Gochi et al.[27] found that patients who were older and had lower BMI values were more likely to experience aggravation of MAC-LD, and increased levels of serum inflammatory indicators. We found no effect of BMI on outcome, but patients with an elevated ESR had an notable risk for poor outcome(> 60mm/h: aOR = 2.658). ESR and C-reactive protein are common inflammatory markers, and increased levels may reflect the systemic inflammatory response caused by NTMPD infection, and often indicate disease progression. ESR > 50 mm/h was found to be a negative prognostic factor of radiologic deterioration in NTMPD complicated with rheumatoid arthritis[28]. A previous animal study of MAC-LD found that the level of certain proinflammatory and anti-inflammatory cytokines, such as TNF-α and gamma interferon, were greater in mice with severe or advanced MAC infections[29].
An increasing number of studies have confirmed that chest imaging features are related to the prognosis of patients with NTMPD[23, 30, 31], such as bronchiectasis and pulmonary cavity. Patients with NTMPD often present with bronchiectasis[32–34]. There is also evidence that the occurrence of NTM may correlate with alpha-1-antitrypsin deficiency in patients with bronchiectasis[35] and that bronchiectasis is a predisposing factor for reinfection with NTM species[36]. Our univariate analysis identified bronchiectasis as a significant risk factor for treatment failure, but it was no longer significant in the multivariate analysis. Our results also showed infection by M.abscessus was significantly correlated with treatment failure. Because a high proportion of patients infected by M.abscessus have bronchiectasis, we consider bronchiectasis as a confounding factor for treatment failure.

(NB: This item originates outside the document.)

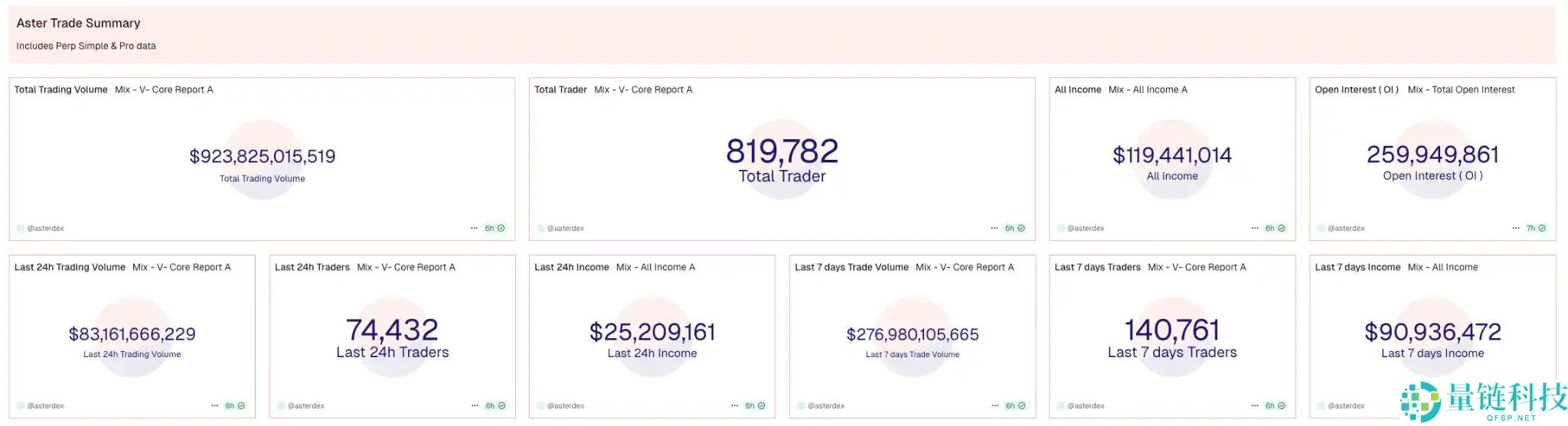Image resolution: width=1568 pixels, height=426 pixels.
Task: Click the 6h refresh badge on Total Trading Volume card
Action: (x=495, y=228)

This study found that the major species causing NTMPD in Shanghai during 2014 to 2018 were MAC, M.abscessus, and M.kansasii. The treatment success rate in patients with M.kansasii infections was much higher than in those infected by the other two species. Patients who were infected by M.abscessus or by MAC, had an elevated ESR, received retreatment and those were middle-aged or elderly had significant increased risk of treatment failure. We therefore recommend that when clinicians encounter a patient with any of these conditions, they should carefully evaluate disease status and perform drug susceptibility tests, and then implement the most appropriate treatment regimen. The Directly Observed Treatment Strategy which is applied in TB management should be considered for patients with NTMPD, and patients should be closely monitored for adverse drug reactions and compliance to minimize the risk of treatment failure. Our results provide valuable insights for the prediction of prognosis and improvement of treatment outcome in patients with NTMPD. The current study also has a few limitations. It had a retrospective cohort design, and complete clinical data, especially the drug susceptibility results such as clarithromycin, azithromycin, cefoxitin, doxycycline, clarithromycin, and linezolid were not available. We therefore suggest that the results of this study need verification by large, multi-center, prospective cohort studies.